Common hardware errors include:
• Faulty RAM
• Power grid blackout
• Hard disk crashes
• Unplugging of wrong network cable.

Software Errors

Probably the most ‘tricky’ type of fault is the one related to the software. If code is not tested properly, software bugs can be present inside our code for a long time without causing much trouble. That is, of course, until they get triggered by a set of uncommon circumstances. In such cases, the problem could be exposed because the software was making some usually valid assumptions, but it eventually stopped being true for some reason.

Here are few scenarios where a bug could suddenly become apparent and cause both a surprise and a headache to engineers in turn:

• When an application server crashes given a particular bad input due to a software bug. A well-known case of this occurred on June 30, 2012, where, due to a bug in the Linux kernel, a leap second caused several applications to hang simultaneously.

• A runaway process that uses up some shared resource — CPU time, memory, disk space, or network bandwidth.

• An essential service for the system that slows down, becomes unresponsive, or starts returning corrupted responses.

• Cascading failures, where a minor defect in one component triggers an error in another component, which in turn triggers further faults.”

Scalability

It is common for widely-adopted systems, such as social networks and search engines to grow in data volume, complexity, or traffic volume. Because of this, the product should be able to deal with this growth through a scalable architecture.

But that doesn’t mean all applications should share architectures, as this would become detrimental due to the particularities of each system. Instead, scalable architecture is one built from general-purpose building blocks and arranged in familiar patterns.

“People often talk of a dichotomy between scaling up (vertical scaling, moving to a powerful machine) and scaling out (horizontal scaling, distributing the load across multiple smaller machines).”

— Keppleman, 2017

The primary purpose of considering scalability during the app design is to maintain performance regardless of the increased number of users. The load of the application can be described with load parameters. To choose the best, you need to consider:

  • The number of requests per second to a web server
  • The ratio of reads to writes in a database
  • The number of simultaneously active users in a chat room
  • The hit rate on a cache.

Maintainability

Some businesses and consulting firms have more employee rotation than others; however, frequently, different people will work on the system across time.

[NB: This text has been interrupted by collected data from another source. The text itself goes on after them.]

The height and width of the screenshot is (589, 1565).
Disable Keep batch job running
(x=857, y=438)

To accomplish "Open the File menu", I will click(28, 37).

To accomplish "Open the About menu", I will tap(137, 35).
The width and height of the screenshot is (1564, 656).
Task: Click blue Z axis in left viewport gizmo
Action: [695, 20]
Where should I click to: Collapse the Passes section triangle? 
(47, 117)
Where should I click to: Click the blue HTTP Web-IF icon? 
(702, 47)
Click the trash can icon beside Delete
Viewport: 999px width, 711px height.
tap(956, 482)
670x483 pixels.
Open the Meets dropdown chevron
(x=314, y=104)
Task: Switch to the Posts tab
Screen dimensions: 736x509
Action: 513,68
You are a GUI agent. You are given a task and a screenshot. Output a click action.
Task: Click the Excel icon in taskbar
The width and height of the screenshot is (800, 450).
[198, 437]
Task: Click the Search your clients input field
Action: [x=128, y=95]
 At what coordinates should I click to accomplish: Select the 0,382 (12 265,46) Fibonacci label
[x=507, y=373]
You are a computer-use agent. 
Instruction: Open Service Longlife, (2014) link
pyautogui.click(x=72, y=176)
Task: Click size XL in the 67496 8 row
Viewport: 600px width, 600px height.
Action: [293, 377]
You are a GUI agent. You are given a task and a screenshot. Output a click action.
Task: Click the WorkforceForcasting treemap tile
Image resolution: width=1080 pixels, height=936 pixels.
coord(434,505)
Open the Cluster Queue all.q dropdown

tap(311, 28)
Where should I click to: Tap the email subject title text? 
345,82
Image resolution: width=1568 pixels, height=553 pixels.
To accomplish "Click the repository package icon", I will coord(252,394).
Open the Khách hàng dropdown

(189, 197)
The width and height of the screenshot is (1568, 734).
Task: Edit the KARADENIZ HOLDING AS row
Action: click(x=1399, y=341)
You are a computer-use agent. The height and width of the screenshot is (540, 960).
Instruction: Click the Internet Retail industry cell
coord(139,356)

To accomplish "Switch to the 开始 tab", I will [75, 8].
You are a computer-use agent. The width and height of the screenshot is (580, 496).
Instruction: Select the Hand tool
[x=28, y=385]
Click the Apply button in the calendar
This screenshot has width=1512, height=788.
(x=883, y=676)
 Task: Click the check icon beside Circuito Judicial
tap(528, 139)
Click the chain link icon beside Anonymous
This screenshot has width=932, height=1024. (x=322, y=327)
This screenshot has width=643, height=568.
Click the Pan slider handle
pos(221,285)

During the development and upgrading of an app, the main goal becomes to maintain current behavior while adapting the system to new use cases.

“We can and should design software in such a way that it will hopefully minimize pain during maintenance, and thus avoid creating legacy software ourselves.”

— Keppleman, 2017.

In fact, there are punctual design principles that we can focus on to make system maintenance simple and avoid the creation of legacy software:

  • Operability: operations teams should keep the system running smoothly.
  • Simplicity: new engineers should understand the system by removing as much information as possible. It is not the same as simplifying the user interface.
  • Evolvability: helps engineers make changes to the system in the future, adapting for unanticipated use cases as requirements change. Some synonyms are extensibility and plasticity.

Why are software engineers always required regardless of the advances in automation processes and artificial intelligence? Because (unfortunately) there are no easy and fixed solutions for making applications reliable, scalable, or maintainable. However, decades of software products have shown us that certain patterns and techniques keep appearing across applications, even when their objective and use are entirely different.

If your goal is to build data-intensive systems, you should definitely look more in-depth into Martin Kleppmann’s book Designing Data-Intensive Applications. You will find a comprehensive analysis of the characteristics shared among data systems that thrive and how they work toward those goals.